Realismo políticas e as próximas eleições

Ademir Ramos

A democracia moderna escancara de vez as portas, catalisando, dessa feita, os interesse da burguesia enquanto classe dirigente, dominadora e senhora do capital a disputar no mercado eleitoral os votos dos “desatentos”, em favor dos representantes das corporações empresariais que instrumentalizam o Estado para assaltar o orçamento público.

Nesse campo de força, o poderio do capital manejado pelos agentes das grandes corporações tem sob controle as determinações do Estado, em suas diversas formas da lei, das armas e da espada.
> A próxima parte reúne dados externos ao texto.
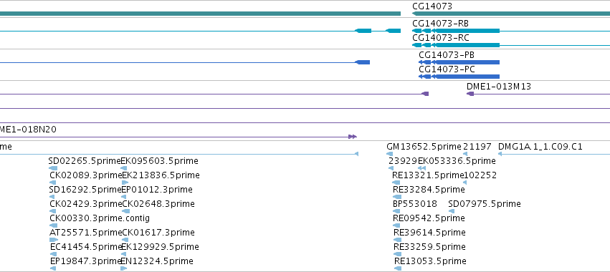Select the DMG1A.1_1.C09.C1 feature label
This screenshot has width=610, height=272.
click(540, 147)
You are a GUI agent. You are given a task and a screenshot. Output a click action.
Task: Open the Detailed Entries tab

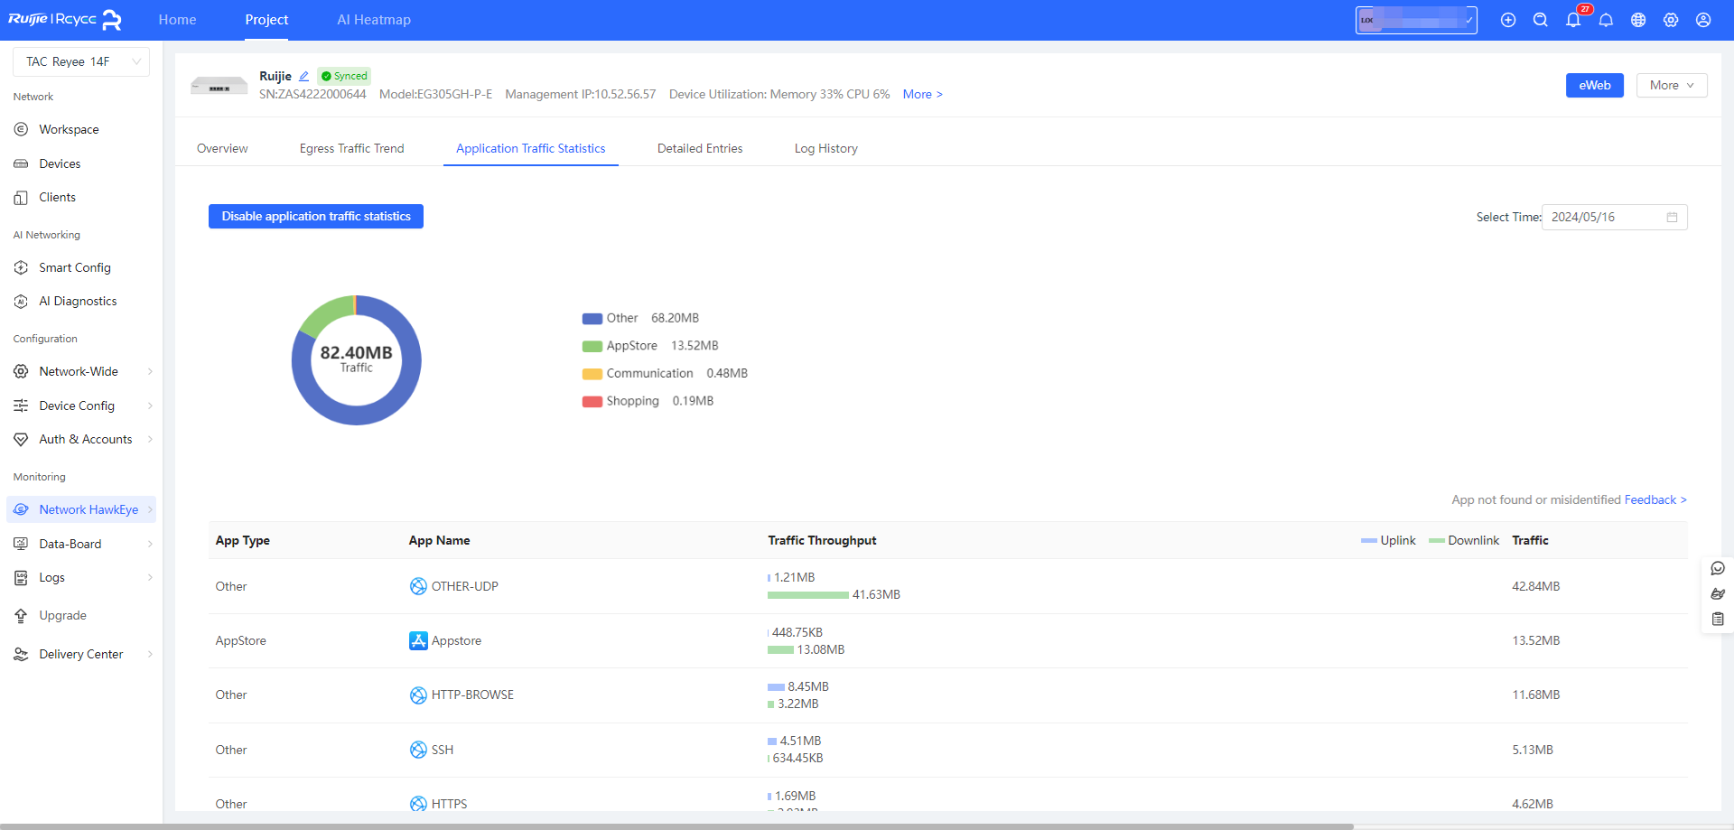pyautogui.click(x=700, y=148)
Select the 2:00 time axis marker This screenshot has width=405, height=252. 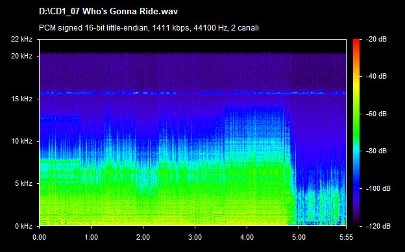143,237
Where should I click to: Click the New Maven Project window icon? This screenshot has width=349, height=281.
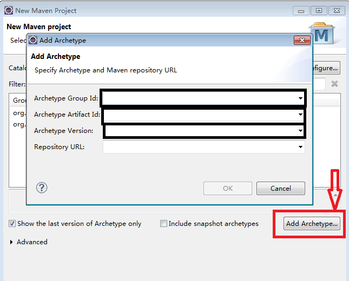click(9, 10)
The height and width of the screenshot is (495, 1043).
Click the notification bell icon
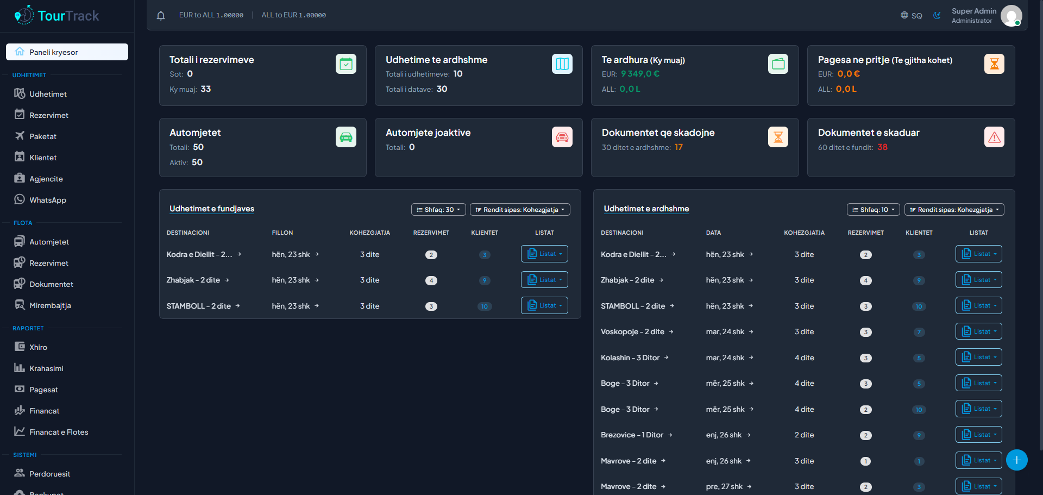161,15
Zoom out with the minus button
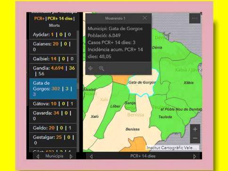This screenshot has height=171, width=228. 195,138
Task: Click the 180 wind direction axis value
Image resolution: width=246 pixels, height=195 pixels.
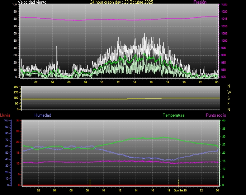Action: (15, 98)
Esse cenário se faz reger por uma Justiça Eleitoral criada no Brasil somente para balizar esse jogo de interesse das oligarquias regionais articuladas com o mando das lideranças políticas partidárias com muito vício e pouca responsabilidade pública, gostando ou não fazem-se representar na Corte de Justiça para assegurar o mandatário que lhe for conveniente e de acordo com a trama do capital nacional e transnacional.

No Amazonas, não é diferente. Manaus por sua vez é cobiçada porque detém o maior número de eleitores e por sua vez serve de plataforma de sustentação para as eleições de 2026, quando os “petelecos” das corporações do grande capital pretendem meter a mão no erário público num montante aproximado de 150 bilhões.
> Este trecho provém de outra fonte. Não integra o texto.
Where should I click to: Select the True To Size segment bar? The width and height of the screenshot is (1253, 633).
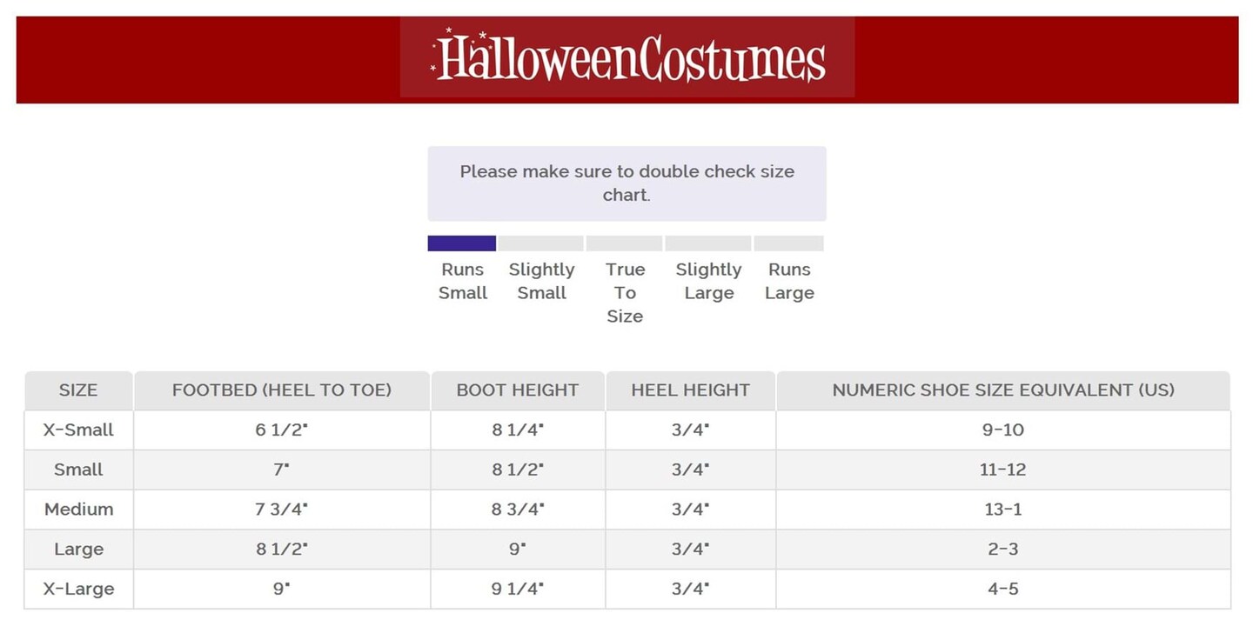point(625,243)
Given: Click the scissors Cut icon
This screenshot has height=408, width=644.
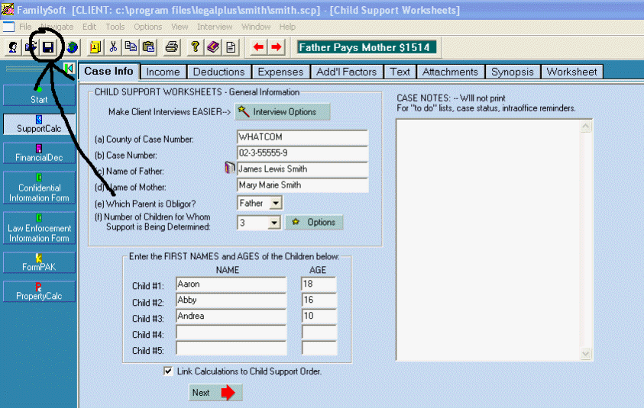Looking at the screenshot, I should coord(113,47).
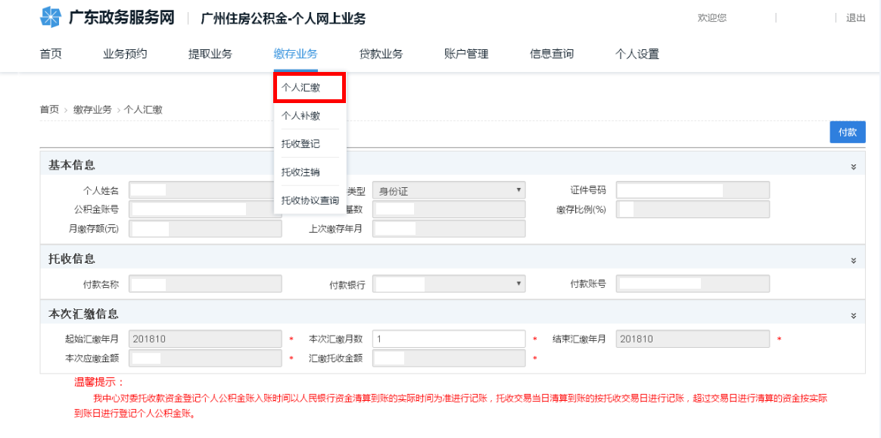Collapse the 托收信息 section chevron
The image size is (881, 438).
coord(853,261)
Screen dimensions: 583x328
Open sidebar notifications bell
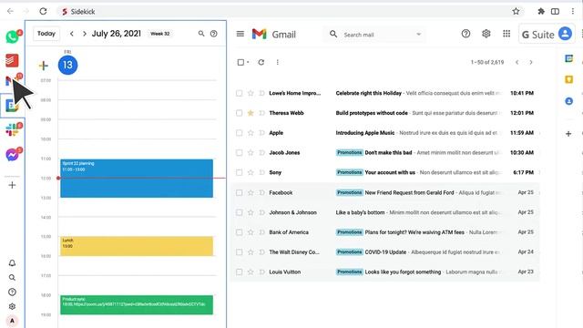coord(12,263)
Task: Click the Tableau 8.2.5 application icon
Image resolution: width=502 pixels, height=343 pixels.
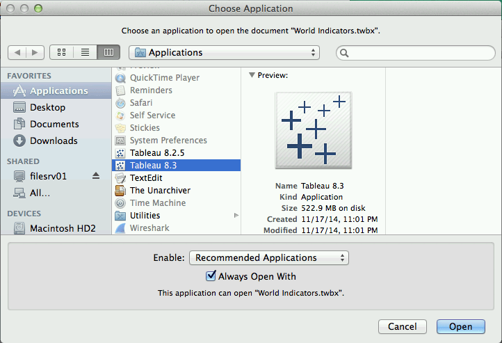Action: [x=120, y=152]
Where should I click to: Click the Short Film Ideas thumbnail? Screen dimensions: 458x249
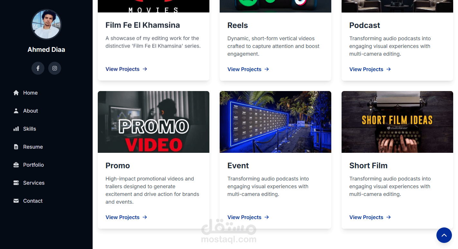397,122
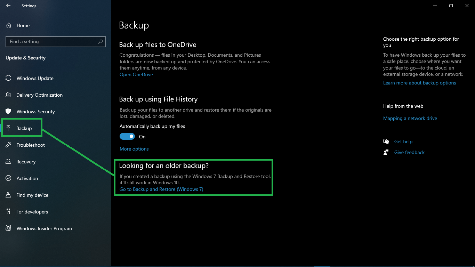Click the back arrow in Settings
475x267 pixels.
[8, 6]
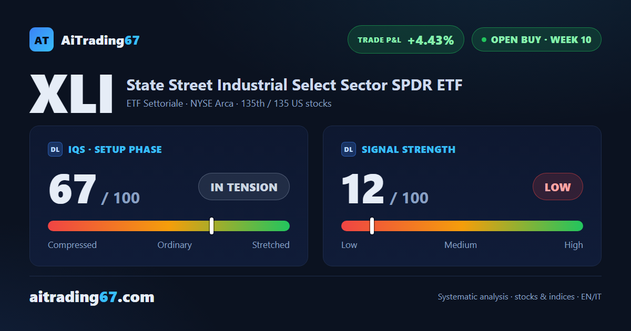This screenshot has height=331, width=631.
Task: Click the DL badge beside IQS Setup Phase
Action: click(x=55, y=149)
O realismo político nos faz ver e sentir o quanto esses “vendedores do templo” se prostituíram na política enriquecendo suas contas e bens enquanto a saúde, educação, segurança, cultura, moradia e a própria dignidade da nossa gente vem sendo pisoteada.
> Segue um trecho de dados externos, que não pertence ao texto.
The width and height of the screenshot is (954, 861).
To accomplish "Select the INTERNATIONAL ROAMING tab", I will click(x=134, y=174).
A miséria é gritante por todo o Estado, em Manaus salta os olhos e não dá para ser indiferente. Essa perversa desigualdade que nos faz famintos, doentes e transforma-nos em farrapos humanos, retroalimentando essa elite política que tem prazer e gozo de se perpetuar no poder reproduzindo seus feitos mandatários que inviabilizam qualquer forma de organização e movimento social que venha empoderar nossa gente trabalhadora.

A necessidade faz-nos refém dessa política de exclusão social perpetrada por esses políticos vendilhões e, dessa feita, passamos a comer nas mãos desses aventureiros que se apropriam do nosso voto para barganhar juntos às lideranças nacionais mais poder e por conseguinte riqueza fazendo rodar a jogatina política com aparência de neutralidade capaz de ameaçar quebrar a espinha do seu povo trocando voto por pão. Enquanto de pé estaremos juntos à caminhar por outras veredas à luz do sol de um novo amanhã.